Thursday, October 22, 2009

Bukharian Jews reign over Queensistan

Interesting article in Haaretz about the 50,000 Bukharian Jews of central Asia who now live in New York's Borough of Queens: (with thanks: Lily)


For two decades, Aron Aronov has transported embroidered garments, oil portraits of rabbis and other examples of traditional Bukharian Jewish culture from his native Uzbekistan to a small museum in New York.

"Here is all my money, all my life, all my time," Aronov, 71, said as he unbolted the door to the crowded, three-room Bukharian Jewish Museum, which he said is the only such museum in the world.

It tells the 2,500-year history of the Bukharian Jews of Central Asia, where they lived as a pious, insular ethnic community until leaving the region in droves in the early 1990s after the breakup of the Soviet Union.

They come mostly from Uzbekistan, and were concentrated in the Uzbek city of Bukhara.

"This museum is a desperate attempt to stop time," said Aronov, gesturing to an elaborate display of a Bukharian yard, including a wooden sofa covered with colorful rugs, cooking pots and an outdoor stove. "I don't want all this to go."

Bukharians had lived in relative harmony with their Muslim neighbors, but fled Central Asia as soon as it became possible to leave the Soviet Union, whose secular policies had long frustrated pious Bukharian Jews.
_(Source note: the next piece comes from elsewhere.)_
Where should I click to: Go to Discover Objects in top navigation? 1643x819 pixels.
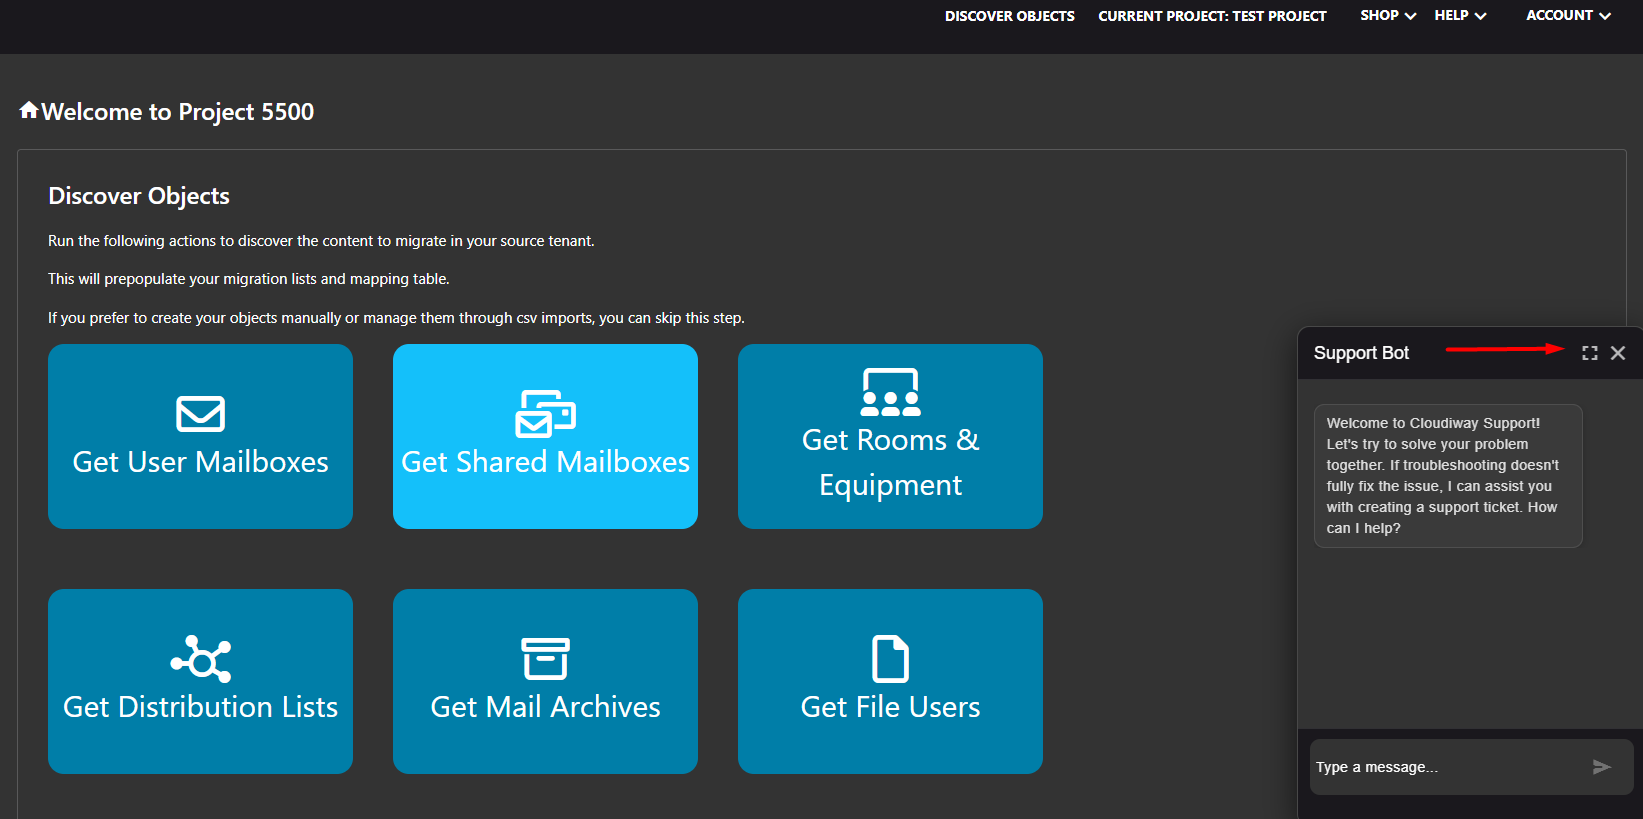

Now, they are struggling to protect an ancient culture they fear could vanish. Unlike some other ethnic communities in Queens, New York City's most ethnically diverse borough, Bukharians have no real homeland.

Most of the estimated 300,000 Bukharian Jews have settled in Israel but the second-largest concentration of about 50,000 live in the Queens neighborhoods of Rego Park and Forest Hills - earning the area the nickname Queensistan.

Only a few hundred remain in Uzbekistan, Tajikistan and Kyrgyzstan, local leaders say.

Today, a stretch of Queens Boulevard is dotted with Bukharian synagogues, restaurants and cultural centers. There is also a theater staging plays in Bukhori, a Jewish dialect of Farsi, a newspaper, a cemetery and the museum.

Malika Kalantarova, a Bukharian from Tajikistan, was a celebrated dancer in the Soviet Union and now operates a dance studio in a Queens subway station.

"It's like a new Bukhara in New York City," said Itzhak Yehoshua, the head rabbi for Bukharians in America, a reference to the Uzbek city that gave Bukharians their name.

Bukharians attribute their success in keeping their heritage to their strong tendency to marry within the community and stick together. Of the 500 Bukharian weddings registered in 2007, Yehoshua said 400 were among Bukharians, 60 were between Bukharians and other Jews and 40 were between Bukharians and non-Jews.